• **EXTRAIT À LIRE**:

Notre esprit critique parait en sommeil devant le flot d’informations Internet. Tout se passe comme si la crédibilité d’une information dépendait de sa diffusion : nombre de likes, de vues, de transferts… Si cette tendance se maintenait, le futur du numérique ne consisterait pas seulement développer l’intelligence artificielle mais avant tout à renforcer la bêtise naturelle.
Il existe pourtant une discipline adaptée et enseignable, la zététique, ou art du doute. Il y a un laboratoire de zététique rattaché à l’université de Nice – Sophia Antipolis et crée par Henri Broch. Le concept a été présenté et développé par Georges Charpak (nobel de physique) dans son ouvrage de 2002 «Devenez sorciers, devenez savants».

• **DONNÉES FOURNIES**:
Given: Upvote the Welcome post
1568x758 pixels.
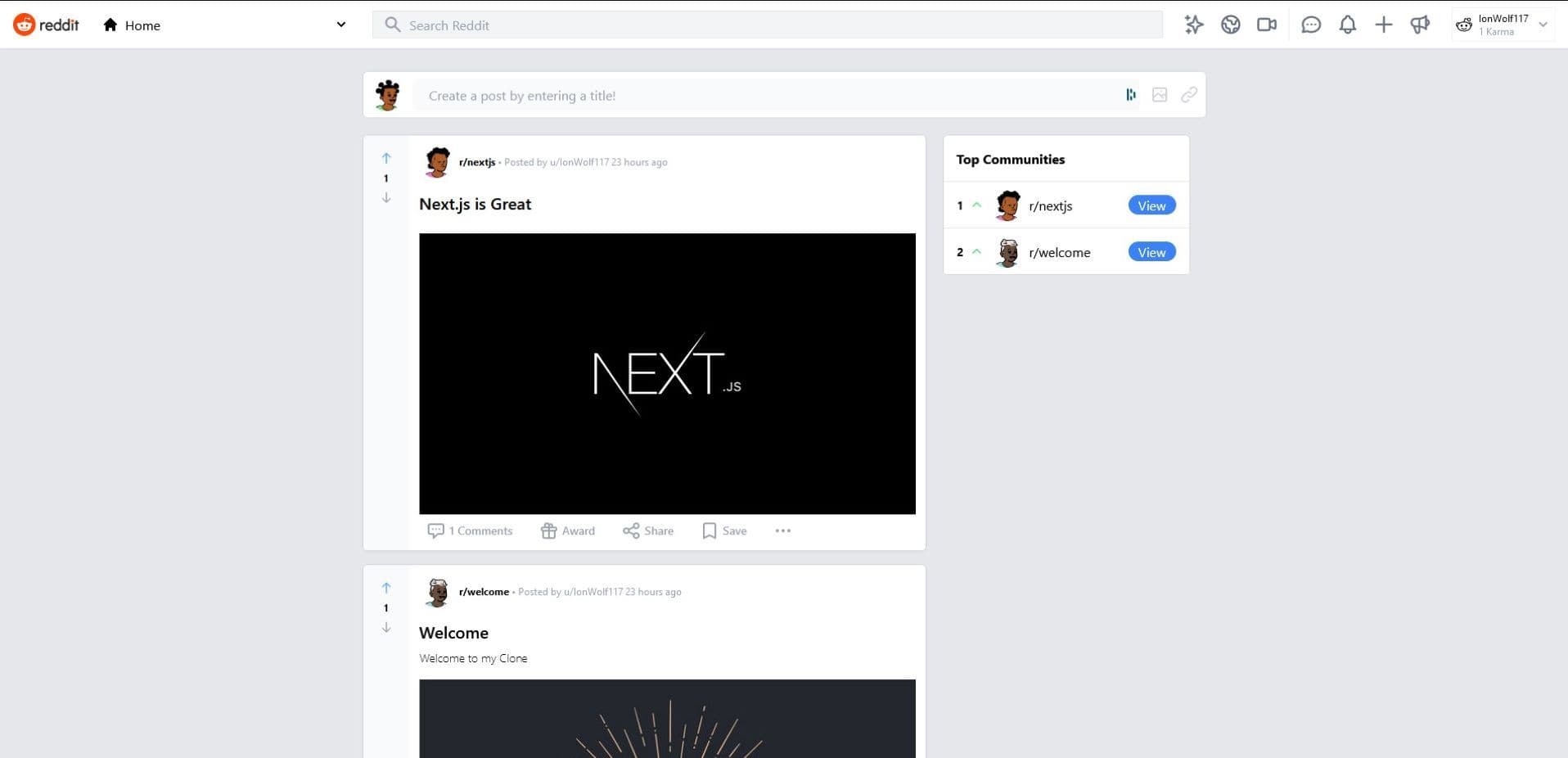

--

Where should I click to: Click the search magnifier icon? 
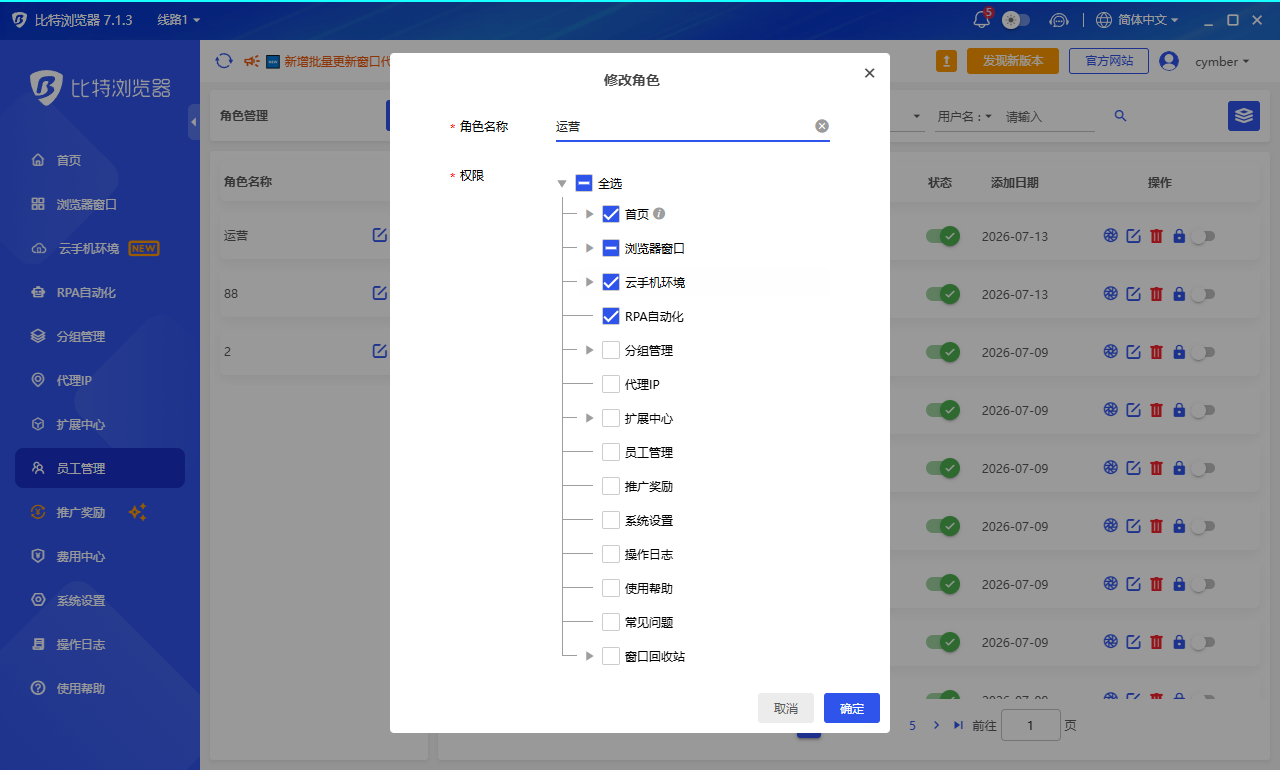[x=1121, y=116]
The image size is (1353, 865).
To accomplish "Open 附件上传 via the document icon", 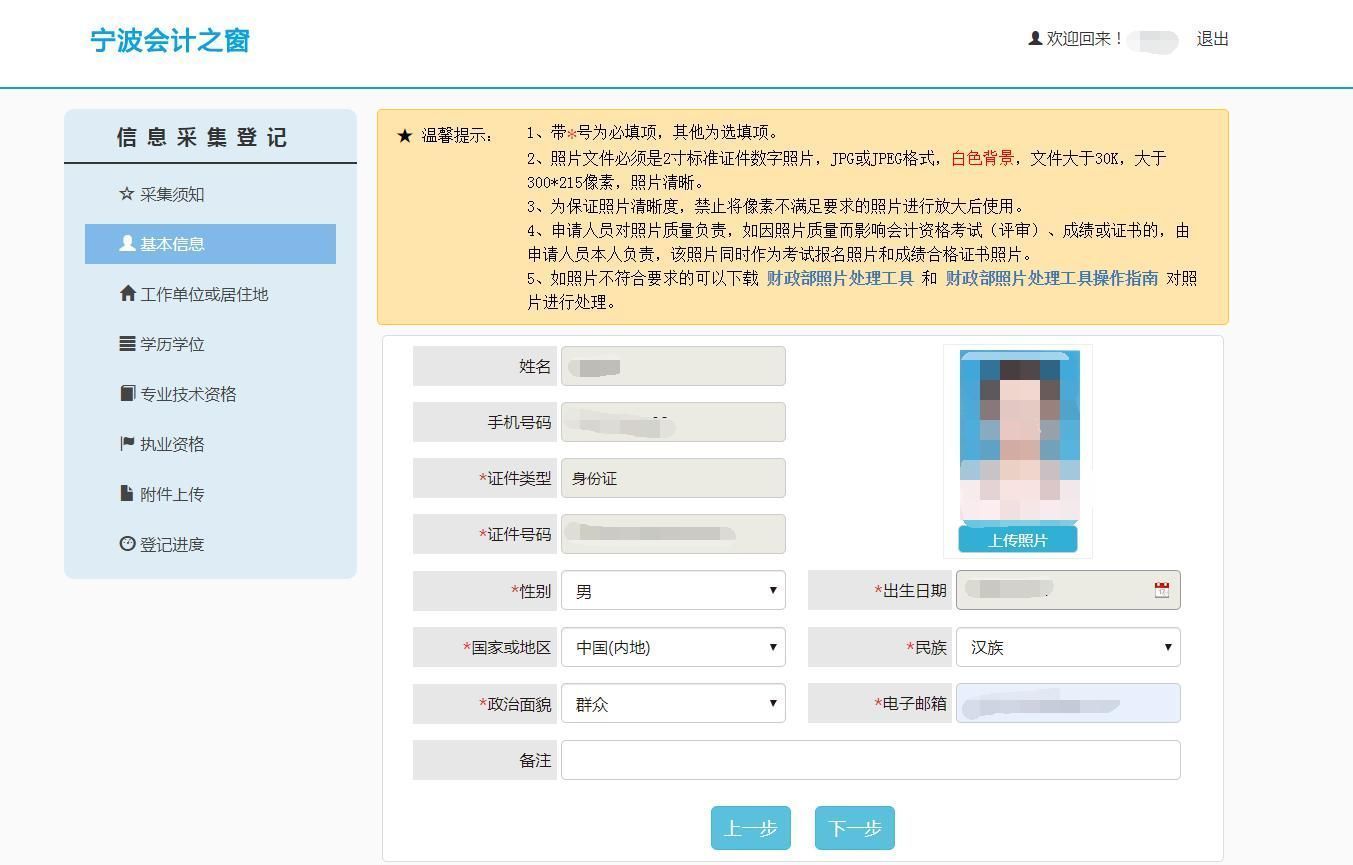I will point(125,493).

...

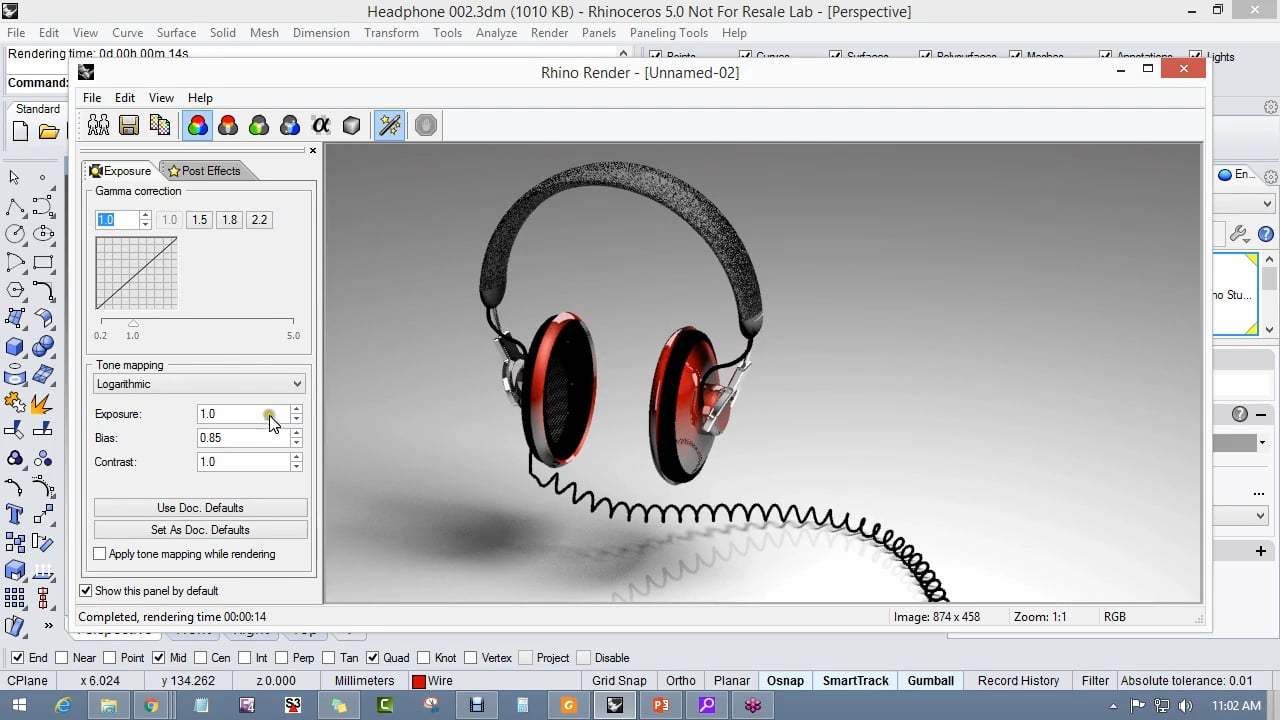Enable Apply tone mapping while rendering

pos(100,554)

• **CONSIGNES**:
1. Dressez la liste des indicateurs de diffusion dont dépendrait, selon l'extrait sur la zététique, la crédibilité d'une information.
2. Poursuivez l'extrait sur la zététique après sa dernière phrase.
Les lignes fournies ne sont pas nécessaires.

• **RÉPONSES**:
1.
- le nombre de likes
- le nombre de vues
- le nombre de transferts

2.
Si nous voulons nous protéger et protéger les enfants et adolescents, première cible de la désinformation, des méfaits des fausses nouvelles et des bobards, l’esprit critique est notre meilleure défense. Ne nous laissons plus dominer par le système nerveux de nos ancêtres serpents et faisons travailler notre néocortex en priorité.
Vive la zététique !
Pierre François
CEO Vascoo UP
(1) Avant que les spécialistes des neurosciences ne critiquent mon exemple fondé sur la théorie du cerveau triunique, je sais que cette dernière est aujourd’hui désuète mais elle est plus simple pour illustrer mon propos.